_Work to be completed:_
Exactly how many lines in the data below contain the string "Brindavan"? Give that number and nothing else.

(Data extracted from a collection)
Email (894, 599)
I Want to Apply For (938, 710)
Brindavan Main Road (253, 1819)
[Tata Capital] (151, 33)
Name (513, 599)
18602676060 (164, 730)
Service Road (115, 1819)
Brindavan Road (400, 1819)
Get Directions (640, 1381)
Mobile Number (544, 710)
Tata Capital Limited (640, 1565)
* * *
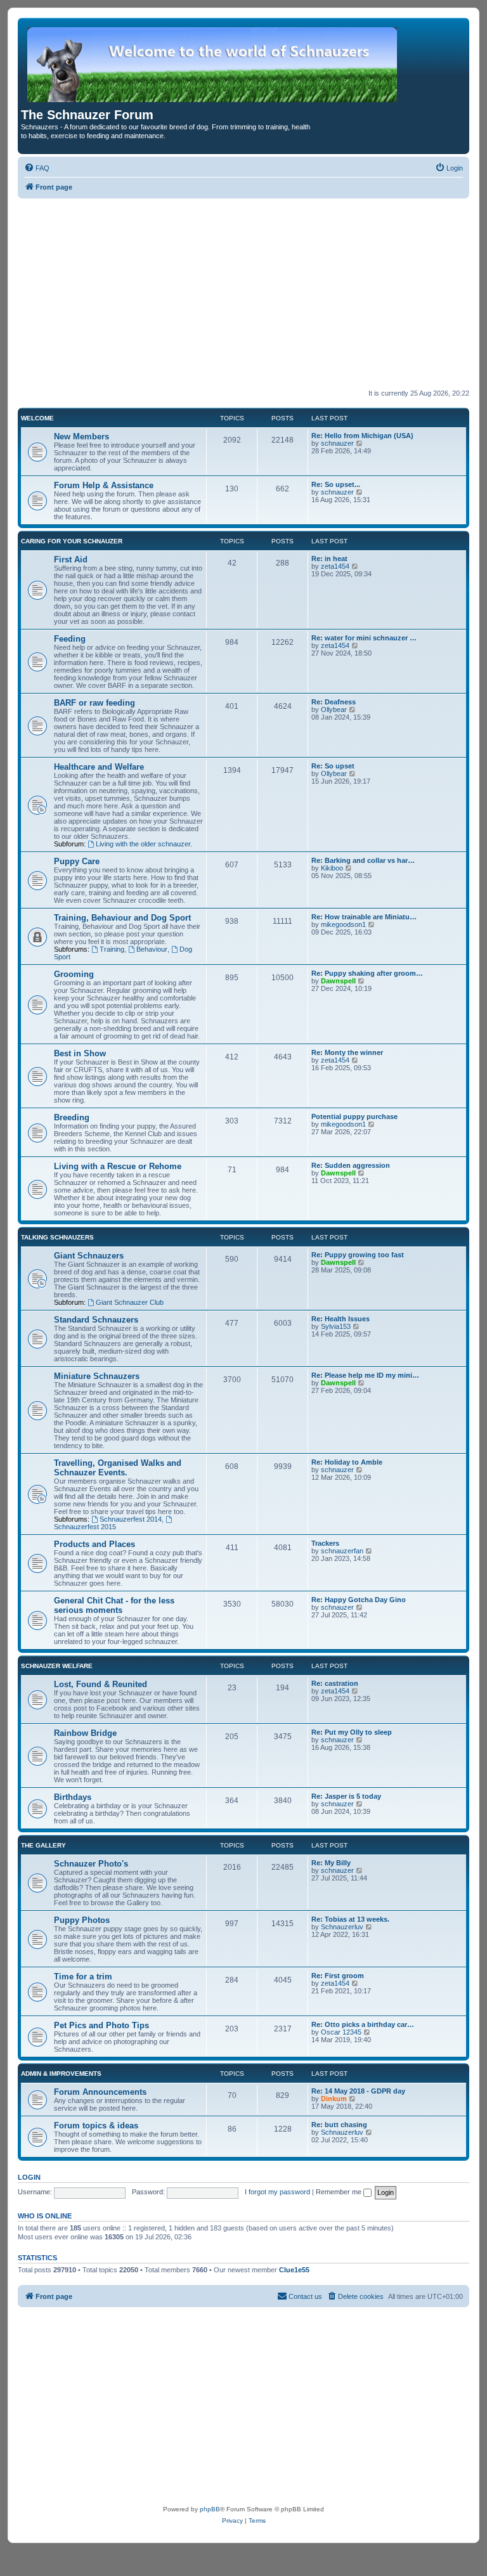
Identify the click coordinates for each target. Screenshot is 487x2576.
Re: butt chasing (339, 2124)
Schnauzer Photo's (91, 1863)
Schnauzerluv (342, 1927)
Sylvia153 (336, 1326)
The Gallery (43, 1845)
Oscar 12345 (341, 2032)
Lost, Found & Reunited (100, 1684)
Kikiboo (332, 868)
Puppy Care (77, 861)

_Result of the task:_
2